ValueError: Missing x value(s) `"('J', 'Ideal')", "('J', 'Good')", "('I', 'Good')", "('I', 'Ideal')", "('J', 'Premium')", "('E', 'Ideal')", "('E', 'Very Good')", "('E', 'Good')", "('I', 'Premium')", "('E', 'Premium')"` in color (specified in `pairs`) in data


  • 以下回答由chatgpt基于相关博客总结生成:

    对于使用Python中的statannotations库添加显著性标记出现的annot函数未定义的问题,我可以提供如下的帮助:

    1. 确认是否已成功安装statannotations库。如果未安装该库,则需要使用pip或conda进行安装,可以通过以下命令进行安装:

    pip install statannotations

    1. 确认是否已正确导入Annotator类。在Python代码中,需要导入Annotator类才能使用该库的显著性标记功能。可以使用以下命令进行导入:

    from statannotations.Annotator import Annotator

    1. 确认是否已正确配置Annotator类的参数。在使用Annotator类时,需要针对具体的统计图表进行配置参数,比如指定测试方法、显著性标记类型等。可以使用如下命令进行配置:
    annotator = Annotator(ax, pairs, data=df, x=x, y=y, order=order)
    annotator.configure(test='Mann-Whitney', text_format='star', line_height=0.03, line_width=1)
    

    其中ax是绘图对象,pairs是待比较的数据对,data、x、y和order是数据源和绘图参数,test指定使用的测试方法,text_format指定显著性标记类型,line_height和line_width指定标记线条的长度和宽度。

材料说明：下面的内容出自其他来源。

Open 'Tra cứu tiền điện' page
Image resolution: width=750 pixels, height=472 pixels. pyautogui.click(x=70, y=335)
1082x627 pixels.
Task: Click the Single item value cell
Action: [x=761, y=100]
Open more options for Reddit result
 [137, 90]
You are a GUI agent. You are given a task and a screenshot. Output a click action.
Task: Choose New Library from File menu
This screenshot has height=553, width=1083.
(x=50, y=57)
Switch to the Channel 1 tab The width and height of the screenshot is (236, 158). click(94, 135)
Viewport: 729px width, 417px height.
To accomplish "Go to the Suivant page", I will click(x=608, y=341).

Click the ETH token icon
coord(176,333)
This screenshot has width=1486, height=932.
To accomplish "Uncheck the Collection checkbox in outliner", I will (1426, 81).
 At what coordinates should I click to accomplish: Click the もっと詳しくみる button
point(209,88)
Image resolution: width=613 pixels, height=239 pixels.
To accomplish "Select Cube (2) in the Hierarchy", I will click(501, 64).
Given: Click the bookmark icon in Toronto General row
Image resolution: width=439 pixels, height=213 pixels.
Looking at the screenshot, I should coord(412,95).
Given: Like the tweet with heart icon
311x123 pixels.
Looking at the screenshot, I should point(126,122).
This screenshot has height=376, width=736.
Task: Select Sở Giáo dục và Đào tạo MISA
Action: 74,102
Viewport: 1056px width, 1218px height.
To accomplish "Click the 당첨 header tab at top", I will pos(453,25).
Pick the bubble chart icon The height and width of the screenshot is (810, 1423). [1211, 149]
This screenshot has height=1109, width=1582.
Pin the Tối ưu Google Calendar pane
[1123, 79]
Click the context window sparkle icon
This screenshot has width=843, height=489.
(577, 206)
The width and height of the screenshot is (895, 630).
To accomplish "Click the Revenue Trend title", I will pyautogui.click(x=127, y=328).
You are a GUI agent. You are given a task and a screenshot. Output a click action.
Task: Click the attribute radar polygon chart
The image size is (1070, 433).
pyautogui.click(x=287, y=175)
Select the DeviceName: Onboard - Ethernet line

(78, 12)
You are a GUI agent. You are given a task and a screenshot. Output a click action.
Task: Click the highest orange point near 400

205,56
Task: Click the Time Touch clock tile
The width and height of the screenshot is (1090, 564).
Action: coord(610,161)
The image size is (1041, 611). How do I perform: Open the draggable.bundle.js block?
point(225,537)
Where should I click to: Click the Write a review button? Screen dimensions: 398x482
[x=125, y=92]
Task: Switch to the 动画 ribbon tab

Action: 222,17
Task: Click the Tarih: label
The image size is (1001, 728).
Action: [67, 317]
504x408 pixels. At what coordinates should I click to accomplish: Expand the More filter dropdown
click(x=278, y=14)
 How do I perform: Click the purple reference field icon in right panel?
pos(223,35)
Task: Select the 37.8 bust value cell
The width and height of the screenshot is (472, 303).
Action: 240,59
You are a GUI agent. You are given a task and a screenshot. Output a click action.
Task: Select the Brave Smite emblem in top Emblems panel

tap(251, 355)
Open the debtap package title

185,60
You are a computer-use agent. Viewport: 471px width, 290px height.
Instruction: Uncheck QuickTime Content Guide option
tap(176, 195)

    1. 确认是否已正确应用和绘制显著性标记。在完成Annotator类的参数配置后,需要使用apply_and_annotate()方法应用和绘制显著性标记。可以使用如下命令进行应用:

    annotator.apply_and_annotate()

    在使用该方法时,Annotator类会根据配置的参数自动计算并绘制显著性标记。

    如果以上四个步骤都已经确认正确,并且仍然出现annot函数未定义的问题,则可能是该库的版本问题或者其他未知原因。此时,可以尝试更新statannotations库的版本或者联系该库的维护者进行咨询。

    另外,针对重复测量方差分析得出两两比较之后P值的大小,从而确定显著性标记的类型是ns、、还是的问题,可以使用Annotator类中的text_format参数进行指定。text_format参数可以设置为'none'、'ns'、'simple'、'star'、'bracket'中的一种,分别对应不显示标记、显示'ns'、显示''、显示'**'和显示''。例如:

    annotator.configure(test='Mann-Whitney', text_format='star', line_height=0.03, line_width=1)

    以上代码配置了Mann-Whitney检验、显示'*'标记、标记线条长度为0.03、线条宽度为1。根据具体情况进行参数设置即可。